De seu Lídia, diziam também que ele não falava certas palavras exatamente como elas eram grafadas. Tijolo ele chamava apenas de jolo, porque segundo falavam, ele dizia que não se tratava de um tio seu; cueca, ele chamava de eca, porque dizia não falava palavrão em público; por esse mesmo motivo quando se referia ao cuscuz, preferia chamar de duas talhadas. Nestes termos ele chegava mesmo a ter um vocabulário particular para designar certos termos existentes no nosso vocabulário.
Saí de Rosário aos 15 anos para estudar em São Luís. Não tive mais contato com o meu pai. Como entre nós não foi cultivada a proximidade, uma relação estreita entre pai e filho, a minha saída de Rosário significou uma separação para sempre. Nunca o procurei e vice-versa.

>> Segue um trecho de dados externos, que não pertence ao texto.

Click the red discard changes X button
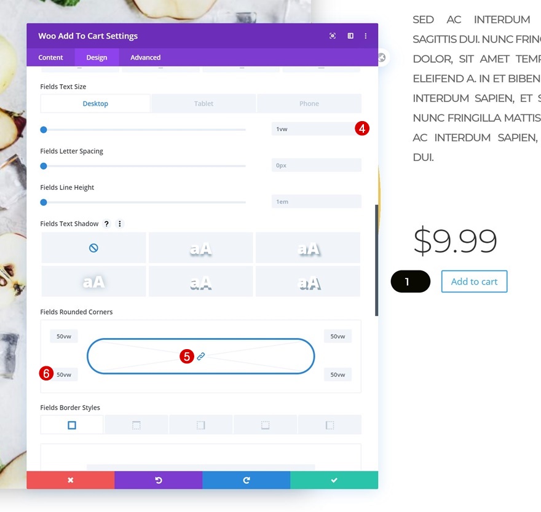This screenshot has height=512, width=541. click(x=71, y=480)
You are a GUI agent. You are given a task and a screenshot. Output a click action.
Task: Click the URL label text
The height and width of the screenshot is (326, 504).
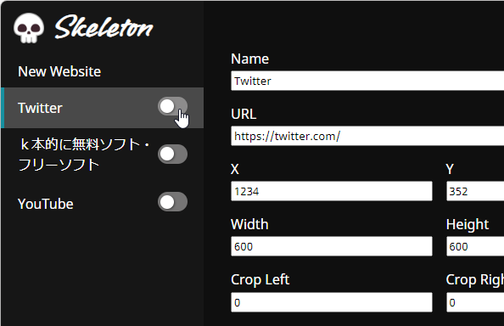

Certa vez, dia de finados, cheguei ao cemitério de Rosário para visitar a sepultura da minha mãe e, enquanto acendia velas e rezava, uma senhora idosa cuidava de uma sepultura próxima. Quando terminei de rezar eu a cumprimentei e ela falara que estava cuidando da sepultura do compadre dela, já que ele não deixara ninguém que pudesse fazer isso. E lamentava: - Logo ele que ia ao enterro de todo mundo nesta Rosário, quando morreu não tinha ninguém sequer para carregar o seu caixão. Então eu perguntei quem era o seu compadre e ela me confidenciou que se tratava do Antônio de Lídia. Fiquei mudo, não sabia o que dizer. Rezei em silêncio e ofereci as minhas orações à alma dele. Não disse a ela que era o filho dele.
Aquela sena ficou presa na minha memória para sempre. Quando o meu pai ficou velho eu já era um rapaz e, se tivesse algum contato com ele, talvez até pudesse cuidar dele, mas eu não tive a escolha e sequer soube da vida dele depois que fui embora para São Luís. A relação com o meu pai me fez depreender que na relação entre pais e filhos é necessário que se cultive a amizade, o respeito, o carinho no convívio do dia-a-dia, que façamos, um para com o outro, ações que sejam traduzidas como amor, afeição, por ambos. Caso contrário, os cuidados que foram desperdiçados ou omitidos no início farão falta no final. Nada melhor do que a oração de São Francisco para traduzir a minha conclusão. É possível que assim como a presença dele fez falta na minha vida, principalmente, durante a infância e a adolescência; a minha presença também tenha feito falta para ele em algum momento.
Antônio de Lídia, onde quer que você esteja eu desejo que o Grande Arquiteto do Universo te ilumine no Oriente onde repousa a tua benfazeja alma.